Note
Click here to download the full example code
Train and predict with an ensemble classifier
This example shows the basic usage of an
imbens.ensemble
classifier.
This example uses:
# Authors: Zhining Liu <zhining.liu@outlook.com>
# License: MIT
print(__doc__)
# Import imbalanced-ensemble
import imbens
# Import utilities
from collections import Counter
import sklearn
from sklearn.datasets import make_classification
from sklearn.model_selection import train_test_split
from imbens.ensemble.base import sort_dict_by_key
# Import plot utilities
import matplotlib.pyplot as plt
from imbens.utils._plot import plot_2Dprojection_and_cardinality
RANDOM_STATE = 42
Prepare & visualize the data
Make a toy 3-class imbalanced classification task.
# Generate and split a synthetic dataset
X, y = make_classification(n_classes=3, n_samples=2000, class_sep=2,
weights=[0.1, 0.3, 0.6], n_informative=3, n_redundant=1, flip_y=0,
n_features=20, n_clusters_per_class=2, random_state=RANDOM_STATE)
X_train, X_valid, y_train, y_valid = train_test_split(X, y,
test_size=0.5, stratify=y, random_state=RANDOM_STATE)
# Visualize the training dataset
fig = plot_2Dprojection_and_cardinality(X_train, y_train, figsize=(8, 4))
plt.show()
# Print class distribution
print('Training dataset distribution %s' % sort_dict_by_key(Counter(y_train)))
print('Validation dataset distribution %s' % sort_dict_by_key(Counter(y_valid)))
Training dataset distribution {0: 100, 1: 300, 2: 600}
Validation dataset distribution {0: 100, 1: 300, 2: 600}
Using ensemble classifiers in imbens
Take SelfPacedEnsembleClassifier
as example
# Initialize an SelfPacedEnsembleClassifier
clf = imbens.ensemble.SelfPacedEnsembleClassifier(random_state=RANDOM_STATE)

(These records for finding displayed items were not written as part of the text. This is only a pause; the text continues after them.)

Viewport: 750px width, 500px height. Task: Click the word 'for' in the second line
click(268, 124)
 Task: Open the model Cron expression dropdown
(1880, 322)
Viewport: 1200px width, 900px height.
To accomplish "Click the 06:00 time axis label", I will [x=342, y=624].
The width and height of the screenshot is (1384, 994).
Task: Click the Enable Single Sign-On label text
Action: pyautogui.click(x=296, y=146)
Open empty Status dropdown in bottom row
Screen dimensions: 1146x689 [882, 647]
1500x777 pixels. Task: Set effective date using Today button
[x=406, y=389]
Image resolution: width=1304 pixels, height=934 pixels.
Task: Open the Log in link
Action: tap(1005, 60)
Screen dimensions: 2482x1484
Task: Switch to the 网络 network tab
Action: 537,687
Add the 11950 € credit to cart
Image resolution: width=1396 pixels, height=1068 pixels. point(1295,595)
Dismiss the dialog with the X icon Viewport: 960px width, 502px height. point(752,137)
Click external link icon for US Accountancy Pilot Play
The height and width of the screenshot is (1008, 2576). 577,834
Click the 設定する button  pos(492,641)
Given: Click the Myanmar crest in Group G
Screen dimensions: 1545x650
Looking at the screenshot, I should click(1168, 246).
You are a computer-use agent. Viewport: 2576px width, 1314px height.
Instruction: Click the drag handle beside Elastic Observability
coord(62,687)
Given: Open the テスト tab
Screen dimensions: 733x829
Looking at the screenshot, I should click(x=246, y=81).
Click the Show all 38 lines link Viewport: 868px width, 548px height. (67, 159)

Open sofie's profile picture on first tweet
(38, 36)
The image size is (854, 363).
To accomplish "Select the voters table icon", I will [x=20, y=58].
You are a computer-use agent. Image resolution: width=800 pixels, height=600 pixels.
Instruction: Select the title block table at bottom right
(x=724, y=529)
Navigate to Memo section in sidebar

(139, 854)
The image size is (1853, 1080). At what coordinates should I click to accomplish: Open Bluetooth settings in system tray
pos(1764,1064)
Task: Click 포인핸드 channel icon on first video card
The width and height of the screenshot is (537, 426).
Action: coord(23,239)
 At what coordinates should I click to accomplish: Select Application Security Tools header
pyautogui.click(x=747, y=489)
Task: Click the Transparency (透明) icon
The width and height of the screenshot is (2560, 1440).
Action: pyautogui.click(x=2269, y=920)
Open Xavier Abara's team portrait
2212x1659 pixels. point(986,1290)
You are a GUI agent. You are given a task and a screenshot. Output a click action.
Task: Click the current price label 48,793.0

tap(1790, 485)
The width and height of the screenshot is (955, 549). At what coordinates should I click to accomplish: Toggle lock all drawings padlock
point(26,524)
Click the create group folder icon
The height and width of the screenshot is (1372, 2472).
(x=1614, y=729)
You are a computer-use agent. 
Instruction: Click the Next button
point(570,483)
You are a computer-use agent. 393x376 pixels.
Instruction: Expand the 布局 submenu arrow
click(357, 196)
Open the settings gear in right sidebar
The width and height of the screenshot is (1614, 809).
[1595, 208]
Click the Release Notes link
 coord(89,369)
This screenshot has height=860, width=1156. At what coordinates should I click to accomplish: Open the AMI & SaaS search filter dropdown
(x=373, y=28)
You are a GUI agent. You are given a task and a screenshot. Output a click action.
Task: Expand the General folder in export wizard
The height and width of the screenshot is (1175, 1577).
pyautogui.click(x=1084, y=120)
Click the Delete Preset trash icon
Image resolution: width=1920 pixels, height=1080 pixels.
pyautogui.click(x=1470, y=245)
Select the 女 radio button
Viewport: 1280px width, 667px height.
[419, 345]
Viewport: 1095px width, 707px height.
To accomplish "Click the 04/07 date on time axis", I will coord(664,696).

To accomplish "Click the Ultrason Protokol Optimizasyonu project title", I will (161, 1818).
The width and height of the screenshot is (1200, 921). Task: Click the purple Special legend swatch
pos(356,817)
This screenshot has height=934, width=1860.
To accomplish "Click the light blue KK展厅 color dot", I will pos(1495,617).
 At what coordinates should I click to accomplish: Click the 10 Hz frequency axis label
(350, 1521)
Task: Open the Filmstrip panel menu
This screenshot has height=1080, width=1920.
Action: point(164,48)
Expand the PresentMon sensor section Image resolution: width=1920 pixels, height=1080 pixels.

# Train an SelfPacedEnsembleClassifier
clf.fit(X_train, y_train)
# Make predictions
y_pred_proba = clf.predict_proba(X_valid)
y_pred = clf.predict(X_valid)
# Evaluate
balanced_acc_score = sklearn.metrics.balanced_accuracy_score(y_valid, y_pred)
print (f'SPE: ensemble of {clf.n_estimators} {clf.estimator_}')
print ('Validation Balanced Accuracy: {:.3f}'.format(balanced_acc_score))
SPE: ensemble of 50 DecisionTreeClassifier()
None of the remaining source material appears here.